Eska and Ringe on Forster and Toth

The September issue of Language has an "discussion note" by Joseph Eska and Don Ringe entitled "Recent work in computational linguistic phylogeny." If your institution has a Project Muse subscription, you can access the pdf here (though you still can't learn this from the LSA's pathetically out-of-date "Language Online" web page, nor anywhere else on the LSA's web site, as far as I can tell).

The article starts by listing "a number of recent attempts by nonlinguists to reconstruct linguistic evolutionary trees," including Rexová et al. 2003, Gray & Atkinson 2003, and Forster & Toth 2003, and asserting that "[s]cientific linguists have not been impressed for a variety of reasons". Eska and Ringe write that

Though no two of the publications in question exhibit exactlythe same weaknesses, all can be impugned on one or more of the following grounds: the linguistic data employed have not been adequately analyzed, or—in some cases—even competently analyzed; the model of language change employed has not been shown to fit the known facts of language change; attempts to fix the dates of prehistoric languages have ignored the fatal shortcomings of glottochronology discovered by Bergsland and Vogt (1962...); the researchers assume that vocabulary replacement is governed by a LEXICAL CLOCK (similar to the controversial MOLECULAR CLOCK posited by some biological cladists); and/or the data set used is too small to yield statistically reliable conclusions.

A thoroughgoing critique of all recentlypublished work in this vein would be unwieldy and would require far more space than a discussion note permits.
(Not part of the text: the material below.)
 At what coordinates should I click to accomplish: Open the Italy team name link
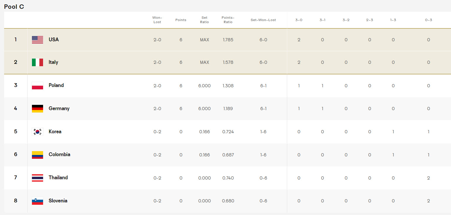(53, 62)
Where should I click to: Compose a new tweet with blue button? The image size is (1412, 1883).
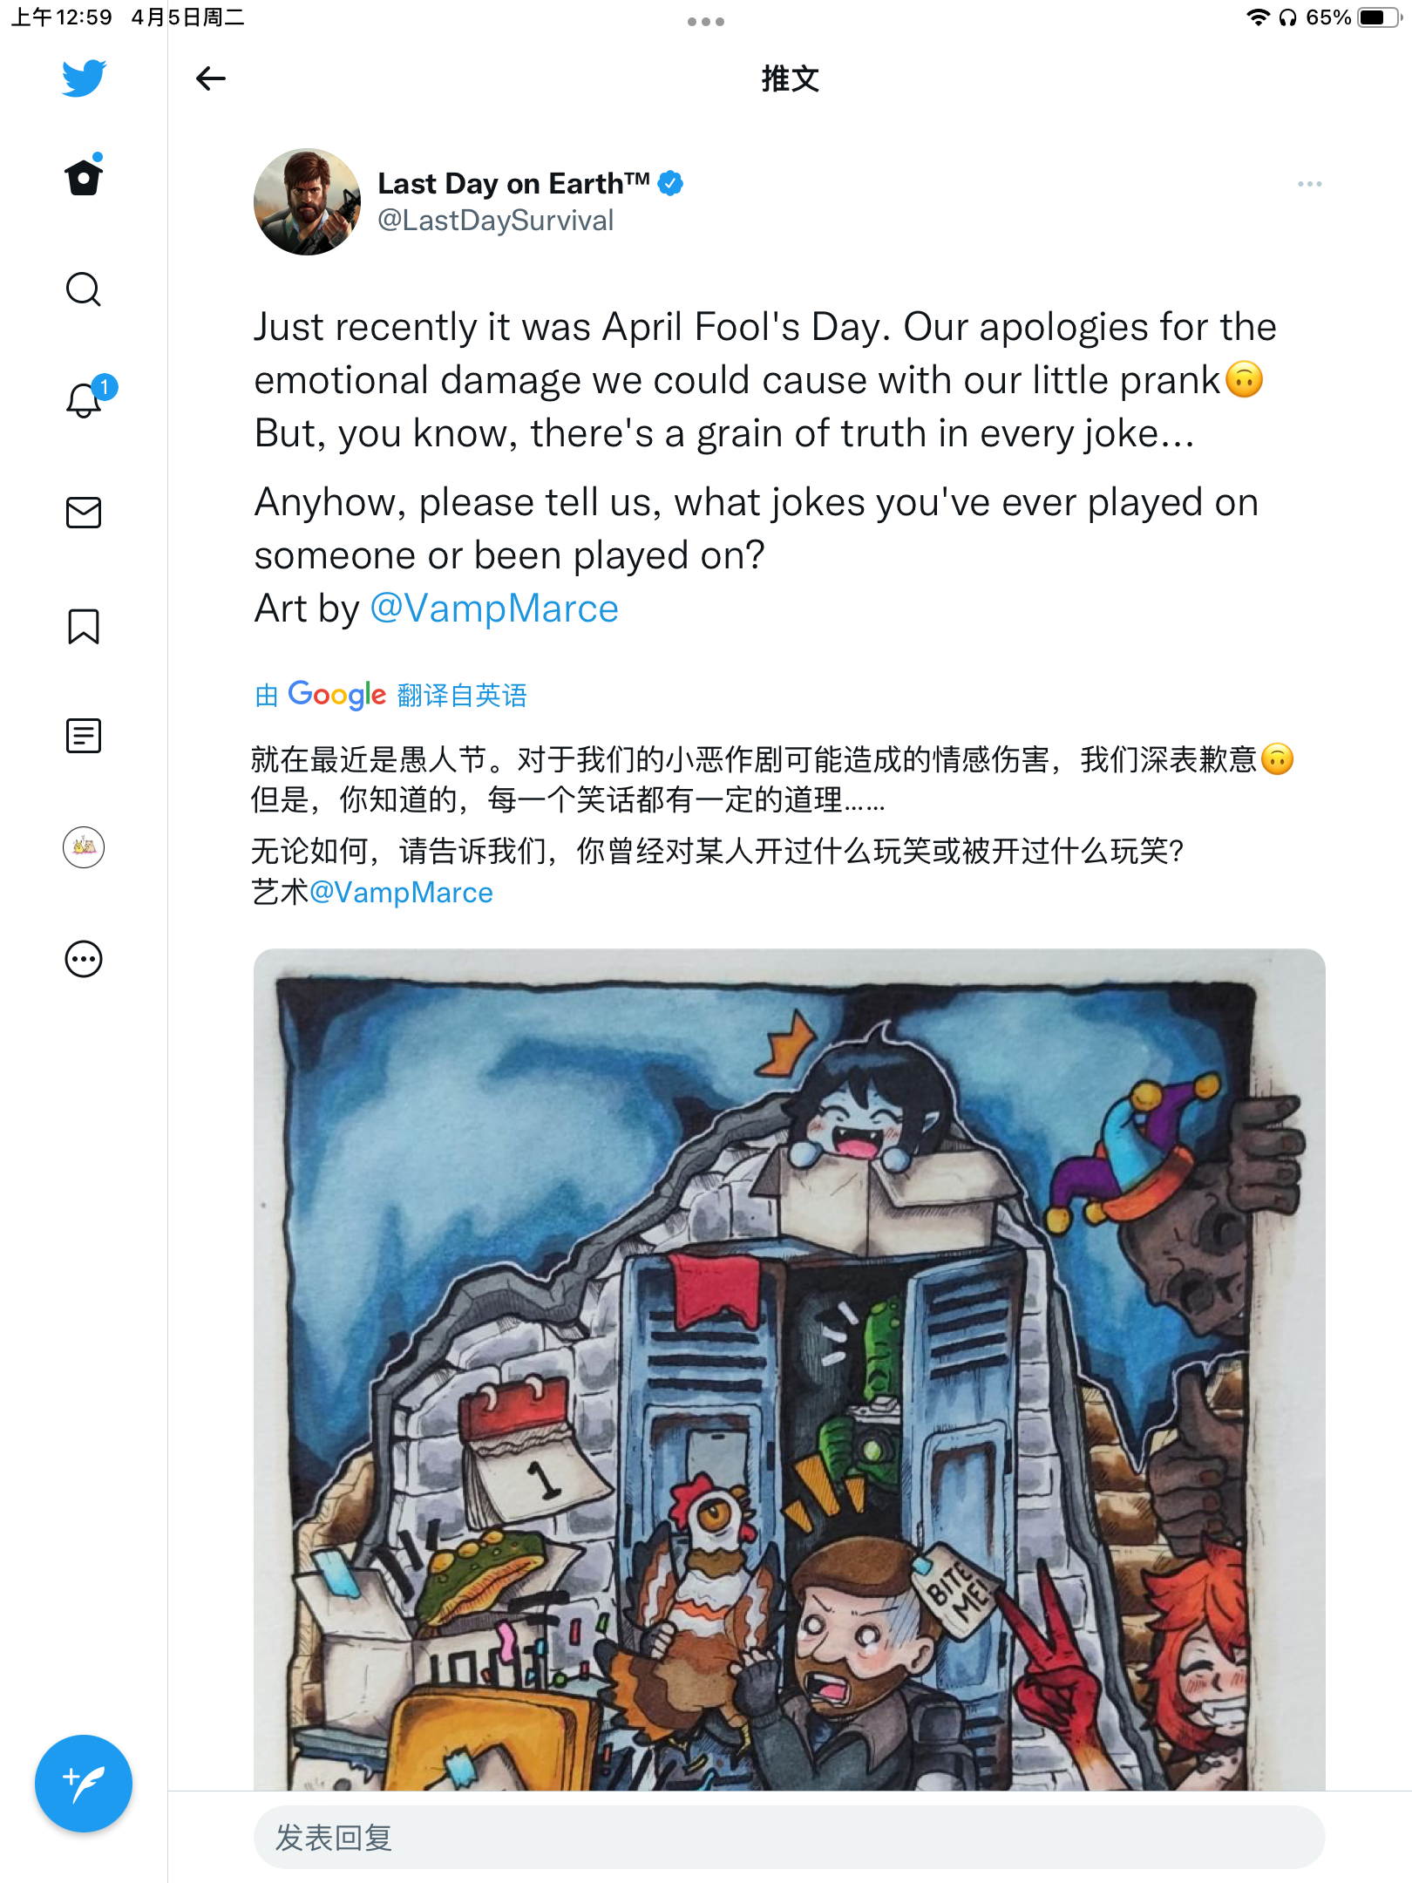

Instead, we focus on the article that best exemplifies the shortcomings listed above, namely the work of Forster and Toth.

Earlier more informal analyses of Foster and Toth were already devastating, and under Eska and Ringe's scrutiny, things don't get any better. Let's just say that they make the rubble bounce, several times.

I'm not familiar with Rexová et al. 2003 (that's Rexova, K. Frynta, D. and Zrzavy, Jan. 2003. "Cladistic analysis of languages: Indo-European classification based on lexicostatistical data". Cladistics. 19: 120-127). However, I've read Gray & Atkinson, and discussed the work with Russell Gray as well as with Don Ringe, Bill Poser and Tandy Warnow. See here, here, here, here, here and especially here and here for various prior Language Log posts on this topic.

Based on that experience, I think it's unfair to put Gray & Atkinson in the same category as Foster & Toth. As I wrote earlier, Gray & Atkinson's stuff "is serious and interesting work. Its methods and conclusions remain controversial but they are worthy of very close attention".

I know that Don Ringe is not convinced by their arguments, but in my opinion, that belongs in the large category of differences of opinion among serious scholars.